この問題は、2022年秋頃に海外のインフルエンサーが投稿した「富士山がCVSの屋根の上に乗ったように見える写真」がきっかけとなり、突如、同じ写真を撮ろうとする観光客が急増するようになったことで悪影響が生じ、ついに町が「写真撮影ができないように幕を設置する」というある意味「強硬な」対策に乗り出したことから注目を集めた。
写真を撮ろうとする観光客は、車道を挟んで反対側にある歯科医院側から撮影をしようとするため、危険な横断をしたり、狭い歩道が通院患者の出入りに支障をきたすほど混雑したり、ゴミが散乱する等の問題が発生するようになった。
「危険横断やゴミ捨てを禁止する看板」(多言語で表記)を設置し、警備員を配備する等の対策もとられたが、迷惑行為が改められないまま観光客が増え続け、苦情が増加するようになったことから、町は「苦渋の決断」として、歩道からの写真撮影ができないよう「幅20m×高さ2.5mの黒いビニール製の幕」を設置するに至った(朝日新聞2024/5/20)。

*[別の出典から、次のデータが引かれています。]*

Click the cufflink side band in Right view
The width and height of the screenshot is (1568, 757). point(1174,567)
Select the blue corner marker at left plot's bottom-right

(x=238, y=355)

この問題は、端的に言えば、「観光客が特定の場所に集中したこと」と「自己中心的で無遠慮な観光客の行動」によって生じたものである。「ほかにもっと穏便な方法はなかったのか」とする声もあるが、注意喚起が効果を発揮しなかった以上、強硬な抑止策を取らざるをえなかったということであろう。

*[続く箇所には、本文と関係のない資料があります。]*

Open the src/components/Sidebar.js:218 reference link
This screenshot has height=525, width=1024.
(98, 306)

この対策は、撮影自体を抑止する強硬策であるだけでなく、「マナーが悪い観光客は来ないでほしい」というメッセージを発する効果があるものと考えられる。話題性のある奇抜な対策だけに様々なメディアでこの問題が取り上げられることで、「地域社会に迷惑をかける観光行動には“毅然とした”態度で臨む」というメッセージが広く拡散していくことが期待される。
有効な対策は?
オーバーツーリズムへの対策には、次のようにいくつかの方法がある。これらは程度に応じて段階的、選択的に行われるだけでなく、同時並行で行われる場合もある。
①需要の分散化とマナーの啓発
過剰な観光需要によって生ずる量的問題を解決するため、特定地域への需要の集中を避け、分散化を促そうとする対策の例として「京都観光快適度マップ」がある。これは、サイト上で京都の主な観光エリアごとの混雑度を表示することで、観光客の自律的な分散化を促そうとする試みである。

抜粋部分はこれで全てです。